E allora si ritorna alla domanda di fondo: come dare una risposta, che non sia ancora una volta di facciata, al sentimento politico oggi più diffuso, cioè lo sdegno? Che, a bene vedere è qualcosa di differente dalla genuina indignazione. Lo sdegno è qualcosa di quasi patologico, di morboso, di decadente. Il suo diffondersi non è solo un fenomeno di costume, ma di immediato rilievo costituzionale perché è alla base della crisi della rappresentanza post-contemporanea. E se la politica in quanto tale diviene un disvalore, allora lo sdegno porta alla miopia, all’ignoranza e a una terribile condizione di brancolare nel buio. Cosa fa chi brancola nel buio? Si aggrappa alla prima cosa che trova. E può essere pericoloso.
Ma se la politica delude e fallisce, tanto più dopo essersi degradata in demagogia ed aver adunato e adulato il popolo – come è avvenuto in Italia – allora assume immediatamente i connotati di una funzione inutile e parassitaria. Il dilagare dello sdegno – ferme restando le colpe mortali della corruzione politica, che agisce da catalizzatore – porta al rifiuto anche della politica come strumento di confronto tra idee divergenti.
Il confronto allora diventa inciucio, la parola diventa politichese, la legge diventa sopruso, l’anarchico diventa il salvatore del mondo, la Corte Costituzionale diventa un luogo di parassiti e pensioni d’oro. Il Parlamento un ente inutile. Il Governo un fantoccio delle banche. E la Costituzione carta igienica.

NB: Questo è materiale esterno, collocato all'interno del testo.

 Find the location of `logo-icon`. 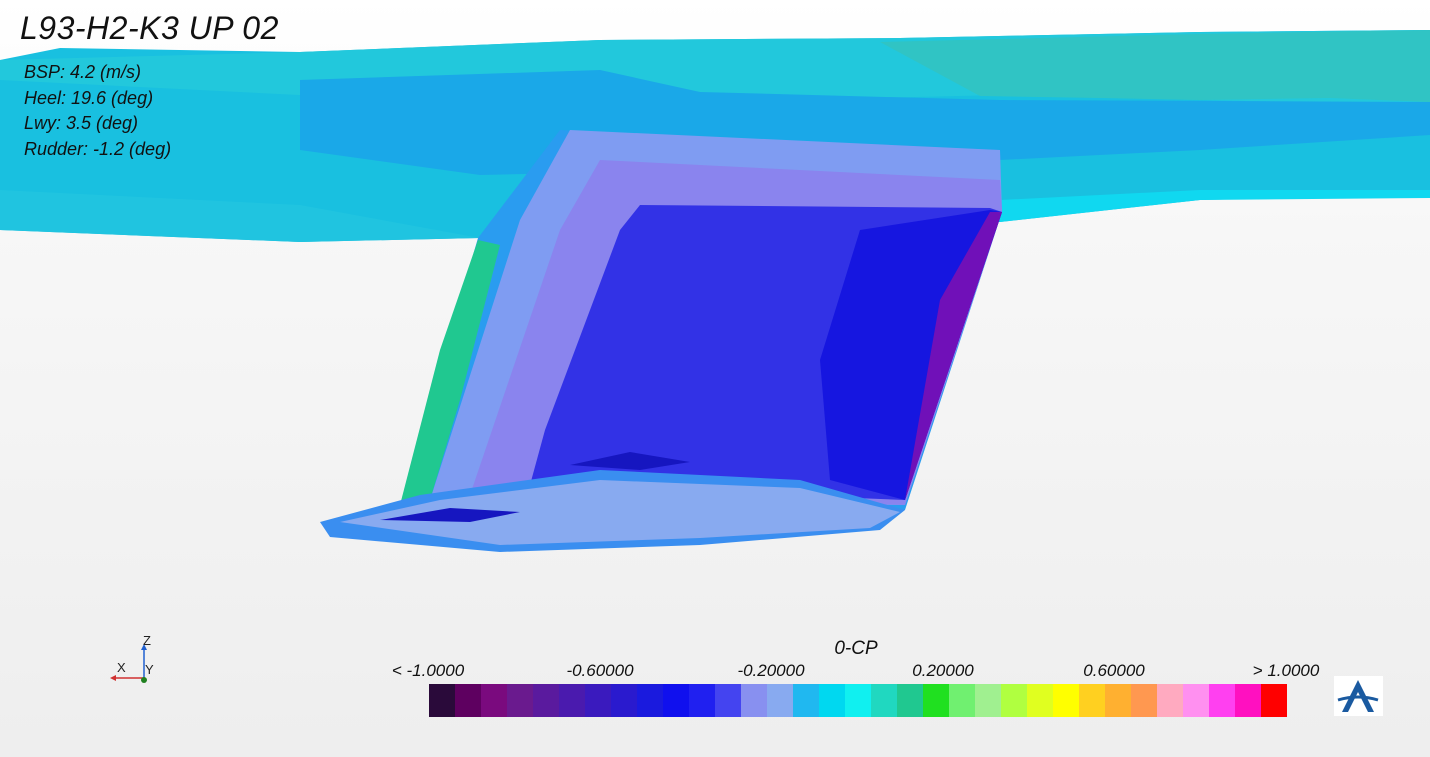

logo-icon is located at coordinates (1358, 696).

La risposta allo sdegno è difficile, ma è ragionevole pensare che la crisi non stia tutta nelle istituzioni, negli apparati, tra “i politici”, ma che abbia radici profonde nella struttura psichica di massa, e che lo sdegno sia la parte sommersa, pesantissima, del problema. Allora se il cuore della crisi non è la meccanica delle istituzioni, ma l’assenza di quella componente essenziale delle costituzioni che è la virtù, come (re)agire a questa situazione? Come rendere la questione morale una questione costituzionale, e cioè assumendo la Costituzione come ciò che fa essere la Repubblica una Repubblica non solo a parole?

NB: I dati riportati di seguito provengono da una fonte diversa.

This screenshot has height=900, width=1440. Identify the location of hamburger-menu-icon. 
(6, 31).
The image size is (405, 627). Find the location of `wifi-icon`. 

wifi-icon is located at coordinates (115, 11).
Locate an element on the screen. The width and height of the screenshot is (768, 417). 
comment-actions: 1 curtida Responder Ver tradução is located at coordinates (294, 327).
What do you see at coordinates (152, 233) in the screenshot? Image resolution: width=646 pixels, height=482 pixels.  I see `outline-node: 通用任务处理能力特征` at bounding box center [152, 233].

Il primo passo dovrebbe consistere nello smettere – almeno da parte di qualche forza politica e di qualche settore della cultura – di praticare l’adulazione del popolo, e cioè la demagogia. In questo orizzonte – ed è questo il secondo passo che andrebbe fatto – occorre che la passione politica abbia come elemento costitutivo essenziale un’idea di una meta da raggiungere. Non di un parametro fiscale da rispettare, ma un orizzonte da scrutare con precisione e serietà. E poi bisogna tirare fuori la nave dalle secche. E la direzione da seguire non la può decidere il vento del momento.
Abbiamo un ottimo faro, che è la Resistenza e i suoi valori. Abbiamo una bussola che qualcuno ha volutamente lasciato nel cassetto per troppi anni: la Costituzione. Abbiamo delle vele mica male, che è la coscienza democratica e civica che ha spinto – non dimentichiamolo mai – 27 milioni di persone (più degli elettori di PD, M5S e PdL messi insieme) – andare a difendere i beni comuni nel referendum del giugno 2011. Quello che manca a questa nave, forse, è un po’ di fiducia in se stessa e – al ponte di comando – un po’ di sana umiltà e onestà, che non fanno mai male.